All of lore.kernel.org
 help / color / mirror / Atom feed
From: Michel Lespinasse <walken@google.com>
To: Andrew Morton <akpm@google.com>
Cc: linux-mm@kvack.org, linux-kernel@vger.kernel.org,
	KAMEZAWA Hiroyuki <kamezawa.hiroyu@jp.fujitsu.com>,
	Dave Hansen <dave@linux.vnet.ibm.com>,
	Andrea Arcangeli <aarcange@redhat.com>,
	Rik van Riel <riel@redhat.com>,
	Johannes Weiner <jweiner@redhat.com>,
	KOSAKI Motohiro <kosaki.motohiro@jp.fujitsu.com>,
	Hugh Dickins <hughd@google.com>,
	Peter Zijlstra <a.p.zijlstra@chello.nl>,
	Michael Wolf <mjwolf@us.ibm.com>,
	Andrew Morton <akpm@linux-foundation.org>
Subject: Re: [PATCH 0/8] idle page tracking / working set estimation
Date: Thu, 22 Sep 2011 18:23:27 -0700	[thread overview]
Message-ID: <CANN689Gpn6hx0jXx1bzf_m_x9-ZQ4Uienfxcsyr=wV7ucZQXnQ@mail.gmail.com> (raw)
In-Reply-To: <20110922161325.f94f9c9e.akpm@google.com>

On Thu, Sep 22, 2011 at 4:13 PM, Andrew Morton <akpm@google.com> wrote:
> On Fri, 16 Sep 2011 20:39:05 -0700
> Michel Lespinasse <walken@google.com> wrote:
>
>> Please comment on the following patches (which are against the v3.0 kernel).
>> We are using these to collect memory utilization statistics for each cgroup
>> accross many machines, and optimize job placement accordingly.
>
> Please consider updating /proc/kpageflags with the three new page
> flags.  If "yes": update.  If "no": explain/justify.

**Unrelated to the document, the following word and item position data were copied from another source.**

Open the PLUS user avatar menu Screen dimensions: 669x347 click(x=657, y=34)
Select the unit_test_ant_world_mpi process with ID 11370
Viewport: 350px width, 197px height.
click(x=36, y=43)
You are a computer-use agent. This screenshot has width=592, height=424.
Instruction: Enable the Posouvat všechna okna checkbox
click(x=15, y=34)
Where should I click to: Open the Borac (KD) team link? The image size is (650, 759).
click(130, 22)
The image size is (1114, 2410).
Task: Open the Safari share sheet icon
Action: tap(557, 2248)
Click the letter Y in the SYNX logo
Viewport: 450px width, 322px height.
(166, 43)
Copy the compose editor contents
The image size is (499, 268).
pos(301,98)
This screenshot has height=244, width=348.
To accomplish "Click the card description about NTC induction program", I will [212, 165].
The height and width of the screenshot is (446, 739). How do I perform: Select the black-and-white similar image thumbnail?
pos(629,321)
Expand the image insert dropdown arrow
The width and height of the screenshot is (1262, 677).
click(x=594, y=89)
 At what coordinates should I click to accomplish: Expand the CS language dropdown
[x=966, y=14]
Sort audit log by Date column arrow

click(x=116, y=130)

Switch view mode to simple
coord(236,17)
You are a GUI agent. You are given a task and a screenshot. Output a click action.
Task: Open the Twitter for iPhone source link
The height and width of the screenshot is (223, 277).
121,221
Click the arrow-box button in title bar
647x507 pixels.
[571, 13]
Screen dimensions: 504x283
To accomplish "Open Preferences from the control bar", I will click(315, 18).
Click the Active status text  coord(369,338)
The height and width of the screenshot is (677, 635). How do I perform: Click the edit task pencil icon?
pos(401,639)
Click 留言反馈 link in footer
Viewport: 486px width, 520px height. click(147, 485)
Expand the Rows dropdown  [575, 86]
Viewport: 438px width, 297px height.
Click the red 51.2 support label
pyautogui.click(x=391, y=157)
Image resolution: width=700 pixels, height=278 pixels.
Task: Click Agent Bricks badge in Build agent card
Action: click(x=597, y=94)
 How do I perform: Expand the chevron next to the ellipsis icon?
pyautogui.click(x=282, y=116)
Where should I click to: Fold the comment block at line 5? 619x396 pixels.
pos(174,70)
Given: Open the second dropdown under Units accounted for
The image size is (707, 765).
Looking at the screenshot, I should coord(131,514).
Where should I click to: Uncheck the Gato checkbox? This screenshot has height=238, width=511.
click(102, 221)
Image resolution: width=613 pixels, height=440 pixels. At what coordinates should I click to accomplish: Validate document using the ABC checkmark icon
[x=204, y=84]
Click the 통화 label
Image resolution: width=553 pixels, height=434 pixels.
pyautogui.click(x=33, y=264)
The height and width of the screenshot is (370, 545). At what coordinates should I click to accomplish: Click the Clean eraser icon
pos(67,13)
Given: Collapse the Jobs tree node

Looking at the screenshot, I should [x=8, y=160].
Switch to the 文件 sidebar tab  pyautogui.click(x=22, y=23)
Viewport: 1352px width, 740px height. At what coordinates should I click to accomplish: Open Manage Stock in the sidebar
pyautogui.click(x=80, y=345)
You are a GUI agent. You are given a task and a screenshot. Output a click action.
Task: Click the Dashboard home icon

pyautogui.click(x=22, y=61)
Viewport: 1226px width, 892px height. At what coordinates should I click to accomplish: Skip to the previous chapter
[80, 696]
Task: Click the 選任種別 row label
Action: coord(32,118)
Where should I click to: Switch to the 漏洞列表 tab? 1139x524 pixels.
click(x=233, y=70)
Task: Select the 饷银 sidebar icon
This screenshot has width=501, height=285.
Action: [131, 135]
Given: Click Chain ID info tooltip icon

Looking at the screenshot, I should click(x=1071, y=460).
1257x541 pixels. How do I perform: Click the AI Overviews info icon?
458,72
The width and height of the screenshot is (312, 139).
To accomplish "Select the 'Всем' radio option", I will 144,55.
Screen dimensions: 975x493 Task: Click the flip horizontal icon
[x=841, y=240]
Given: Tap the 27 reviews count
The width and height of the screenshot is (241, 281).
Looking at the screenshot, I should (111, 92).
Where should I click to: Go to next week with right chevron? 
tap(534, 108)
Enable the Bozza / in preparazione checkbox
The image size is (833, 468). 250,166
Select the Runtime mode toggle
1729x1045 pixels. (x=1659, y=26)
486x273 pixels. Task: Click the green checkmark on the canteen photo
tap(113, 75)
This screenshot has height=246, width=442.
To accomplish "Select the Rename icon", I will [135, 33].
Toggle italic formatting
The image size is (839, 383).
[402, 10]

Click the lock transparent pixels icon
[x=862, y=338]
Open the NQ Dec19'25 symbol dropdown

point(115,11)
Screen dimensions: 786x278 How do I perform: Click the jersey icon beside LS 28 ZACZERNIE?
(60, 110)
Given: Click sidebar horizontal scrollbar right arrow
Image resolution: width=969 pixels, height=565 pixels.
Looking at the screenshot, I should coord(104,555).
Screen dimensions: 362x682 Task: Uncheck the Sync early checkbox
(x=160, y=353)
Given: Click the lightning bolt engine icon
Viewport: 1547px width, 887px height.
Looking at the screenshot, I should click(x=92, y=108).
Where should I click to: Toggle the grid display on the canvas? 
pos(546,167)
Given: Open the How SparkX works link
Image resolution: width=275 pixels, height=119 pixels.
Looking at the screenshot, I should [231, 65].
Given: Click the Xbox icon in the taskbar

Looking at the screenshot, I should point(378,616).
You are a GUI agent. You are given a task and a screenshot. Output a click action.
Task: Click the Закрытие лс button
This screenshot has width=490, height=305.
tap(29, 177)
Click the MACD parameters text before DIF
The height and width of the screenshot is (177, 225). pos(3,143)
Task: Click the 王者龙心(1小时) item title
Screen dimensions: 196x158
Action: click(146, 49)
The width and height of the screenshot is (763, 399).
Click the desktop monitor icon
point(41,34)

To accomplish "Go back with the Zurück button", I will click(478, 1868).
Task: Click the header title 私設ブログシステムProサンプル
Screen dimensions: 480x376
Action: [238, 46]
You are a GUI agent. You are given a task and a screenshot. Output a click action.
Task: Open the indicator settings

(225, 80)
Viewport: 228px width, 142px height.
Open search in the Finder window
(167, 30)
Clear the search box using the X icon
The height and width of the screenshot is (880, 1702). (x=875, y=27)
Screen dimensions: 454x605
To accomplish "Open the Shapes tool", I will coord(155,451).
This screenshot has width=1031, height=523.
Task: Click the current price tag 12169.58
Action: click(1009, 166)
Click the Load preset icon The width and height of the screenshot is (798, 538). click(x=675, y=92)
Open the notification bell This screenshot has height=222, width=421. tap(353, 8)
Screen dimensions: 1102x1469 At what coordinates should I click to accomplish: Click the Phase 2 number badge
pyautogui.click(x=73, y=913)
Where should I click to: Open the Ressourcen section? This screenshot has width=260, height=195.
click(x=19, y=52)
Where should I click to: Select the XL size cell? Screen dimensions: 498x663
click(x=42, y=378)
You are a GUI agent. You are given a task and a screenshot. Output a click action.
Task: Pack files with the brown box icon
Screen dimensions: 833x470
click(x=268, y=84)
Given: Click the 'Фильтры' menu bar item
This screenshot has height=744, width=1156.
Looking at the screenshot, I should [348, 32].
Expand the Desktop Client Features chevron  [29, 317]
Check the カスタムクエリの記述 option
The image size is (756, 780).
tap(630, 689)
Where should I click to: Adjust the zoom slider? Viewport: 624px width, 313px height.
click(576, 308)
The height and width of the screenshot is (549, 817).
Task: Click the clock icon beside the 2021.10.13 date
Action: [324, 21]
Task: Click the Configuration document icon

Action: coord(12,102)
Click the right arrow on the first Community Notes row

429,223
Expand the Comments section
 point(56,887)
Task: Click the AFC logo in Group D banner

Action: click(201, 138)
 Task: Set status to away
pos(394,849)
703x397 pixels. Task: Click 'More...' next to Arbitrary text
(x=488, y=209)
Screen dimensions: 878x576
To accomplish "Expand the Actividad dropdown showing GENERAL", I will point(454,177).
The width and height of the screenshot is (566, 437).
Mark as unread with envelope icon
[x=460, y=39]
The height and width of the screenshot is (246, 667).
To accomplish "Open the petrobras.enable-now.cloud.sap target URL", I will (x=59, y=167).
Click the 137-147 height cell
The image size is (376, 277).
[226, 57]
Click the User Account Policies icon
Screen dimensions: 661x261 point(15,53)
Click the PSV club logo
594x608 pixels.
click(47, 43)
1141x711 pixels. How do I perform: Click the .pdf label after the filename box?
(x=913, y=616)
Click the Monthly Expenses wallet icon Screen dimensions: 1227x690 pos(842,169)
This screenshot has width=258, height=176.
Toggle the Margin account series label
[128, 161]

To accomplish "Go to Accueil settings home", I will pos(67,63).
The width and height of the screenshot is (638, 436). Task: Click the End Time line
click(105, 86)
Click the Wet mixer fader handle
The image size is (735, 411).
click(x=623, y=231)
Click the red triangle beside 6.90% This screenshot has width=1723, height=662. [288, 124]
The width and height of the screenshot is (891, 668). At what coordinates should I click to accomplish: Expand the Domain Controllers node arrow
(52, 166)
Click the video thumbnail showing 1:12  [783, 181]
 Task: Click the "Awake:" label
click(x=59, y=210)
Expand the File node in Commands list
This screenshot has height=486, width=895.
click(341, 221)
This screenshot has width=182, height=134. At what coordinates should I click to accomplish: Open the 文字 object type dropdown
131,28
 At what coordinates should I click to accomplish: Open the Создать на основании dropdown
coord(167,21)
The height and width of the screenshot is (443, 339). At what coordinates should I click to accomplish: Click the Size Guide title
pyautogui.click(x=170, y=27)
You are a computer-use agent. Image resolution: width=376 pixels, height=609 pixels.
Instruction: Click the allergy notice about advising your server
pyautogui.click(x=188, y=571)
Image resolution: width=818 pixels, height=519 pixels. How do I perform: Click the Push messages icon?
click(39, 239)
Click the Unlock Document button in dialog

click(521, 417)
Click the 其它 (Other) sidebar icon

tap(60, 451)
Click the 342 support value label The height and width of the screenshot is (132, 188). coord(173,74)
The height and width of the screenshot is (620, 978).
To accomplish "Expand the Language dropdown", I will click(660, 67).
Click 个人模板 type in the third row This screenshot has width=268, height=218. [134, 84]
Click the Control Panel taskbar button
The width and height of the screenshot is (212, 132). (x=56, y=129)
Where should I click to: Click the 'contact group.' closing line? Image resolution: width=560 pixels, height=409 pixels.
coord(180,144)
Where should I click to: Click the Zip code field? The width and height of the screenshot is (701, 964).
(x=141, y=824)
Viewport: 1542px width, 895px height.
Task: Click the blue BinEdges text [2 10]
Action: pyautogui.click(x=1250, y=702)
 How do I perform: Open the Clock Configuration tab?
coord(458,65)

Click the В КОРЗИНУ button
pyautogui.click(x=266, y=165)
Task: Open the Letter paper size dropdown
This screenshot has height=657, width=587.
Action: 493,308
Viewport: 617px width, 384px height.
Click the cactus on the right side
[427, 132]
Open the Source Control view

The PG_stale flag should probably be exported that way. I'll make sure
to add this, thanks for the suggestion!

I am not sure about PG_young and PG_idle since they indicate young
bits have been cleared in PTE(s) pointing to the page since the last
page_referenced() call. This seems rather internal - we don't export
PTE young bits in kpageflags currently, nor do we export anything that
would depend on when page_referenced() was last called.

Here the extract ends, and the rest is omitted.